D’abord qu’entend-t-on signifier lorsque le nom de France est utilisé comme adjectif; que l’on dit par exemple avec le philosophe allemand Kant, l’Iran la France de l’Asie, tout comme les Arabes en seraient, toujours selon lui, les Espagnols? Une jeune élégante de Téhéran aux yeux clairs qui entendait cet avis d’anthropologue en 2005, l’approuvait, jugeant néanmoins, parce qu’elle avait de l’esprit en française d’Asie, l’appréciation ingrate pour l’Espagne! Entend-on bien parler d’une courtoisie, d’une douceur exprimée dans une humeur lyrique, d’un art d’aimer avec ce qu’il comporte d’artifices que le genevois Rousseau trouvait insupportable, comme peut l’être un rôle d’acteur en place d’un original?

   Certains auteurs ont exalté le pays au point en effet de lui attribuer une place galante, guerrière et glorieuse parmi les peuples; on a même cru le pays fondé par le fils d’Hector héros de la guerre de Troie, Francion. Mais la légende pourrait bien n’être qu’une expression directe de la part prise par les français à des luttes méditerranéennes. Et à cet égard le nom de France, même pour ceux qui méprisent les fables, est adopté plus sérieusement que celui de « la Gaule » qui semble une construction d’idéologues, car personne ne croit plus au combat du chef de prétendus gaulois coalisés contre un César dont l’écriture de la Guerre des Gaules a été contestée par un philologue renommé de l’université de Bâle, Robert Baldauf, au siècle dernier.
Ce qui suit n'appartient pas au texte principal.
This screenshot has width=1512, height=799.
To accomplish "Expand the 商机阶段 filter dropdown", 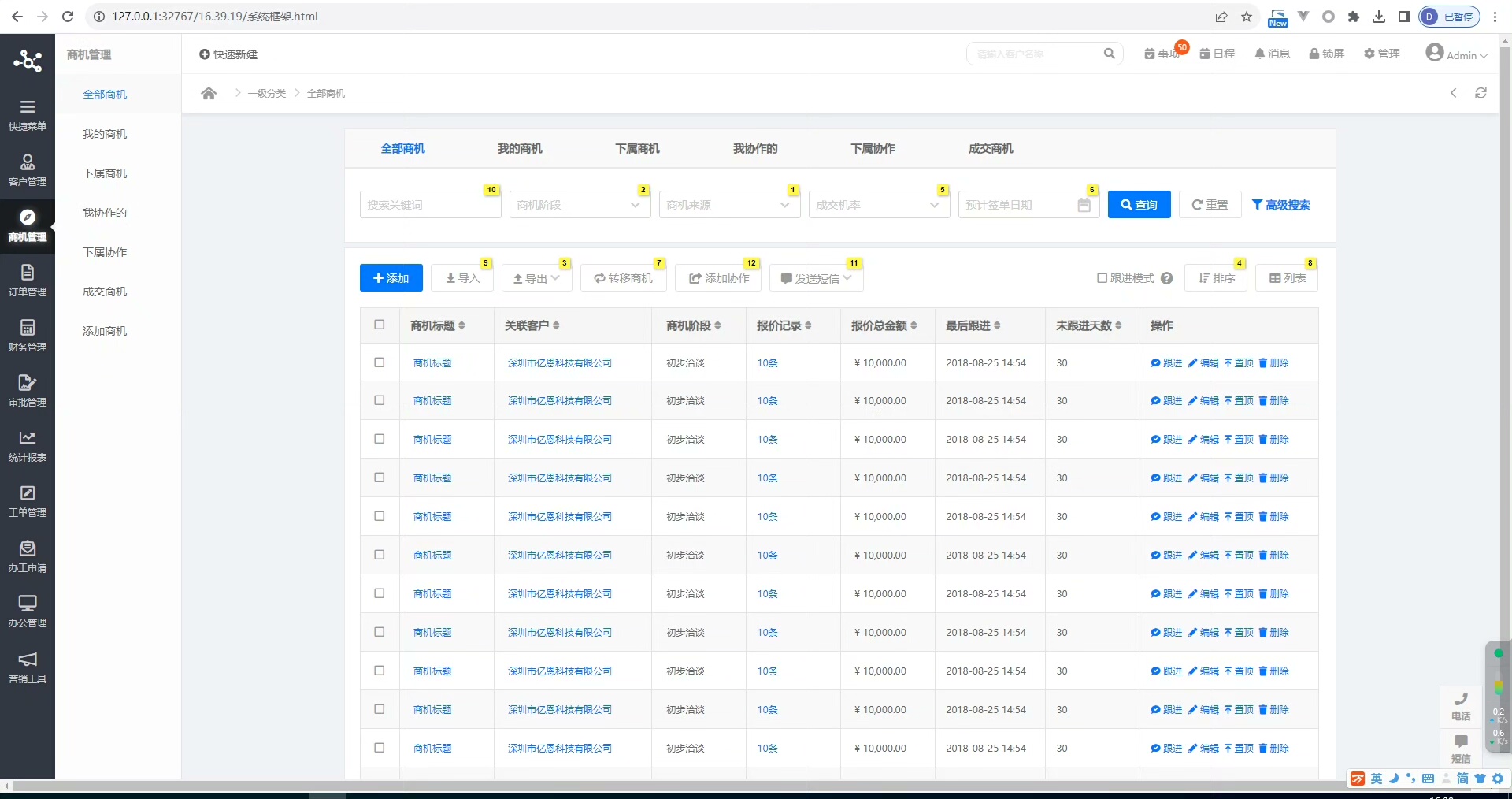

   De Gaulle (1890-1970) a pareillement usé de cette mythologie de la France, mais le procédé était chez lui rhétorique; il voulait persuader en effet les français qu’un modèle les précédait, tout comme la dépendance des créatures fait la preuve la plus sérieuse de l’existence de Dieu. Il représentait la France, ainsi que le Platon de l’Apologie de Socrate a fait parler les Lois à Socrate, de même un visage a-t-il été donné par le fondateur de la Ve République à la France. Bien sûr, cette prosopopée ou accordement de visage, comme écrivaient les grecs, a donné lieu à une hauteur de vue chez De Gaulle, mais aussi à une sévérité d’analyse car, plus la beauté du pays s’éclairait, s’incarnait, se personnalisait, plus hétérogène à la France semblait le peuple, ou selon le mot de l’auteur «des peuples qu’étreignent au cours de l’Histoire, les épreuves les plus diverses». Le début des Mémoires posthumes est connu et désormais classique: «La France vient du fond des âges. Elle vit. Les siècles l’appellent. Mais elle demeure elle-même au long du temps.»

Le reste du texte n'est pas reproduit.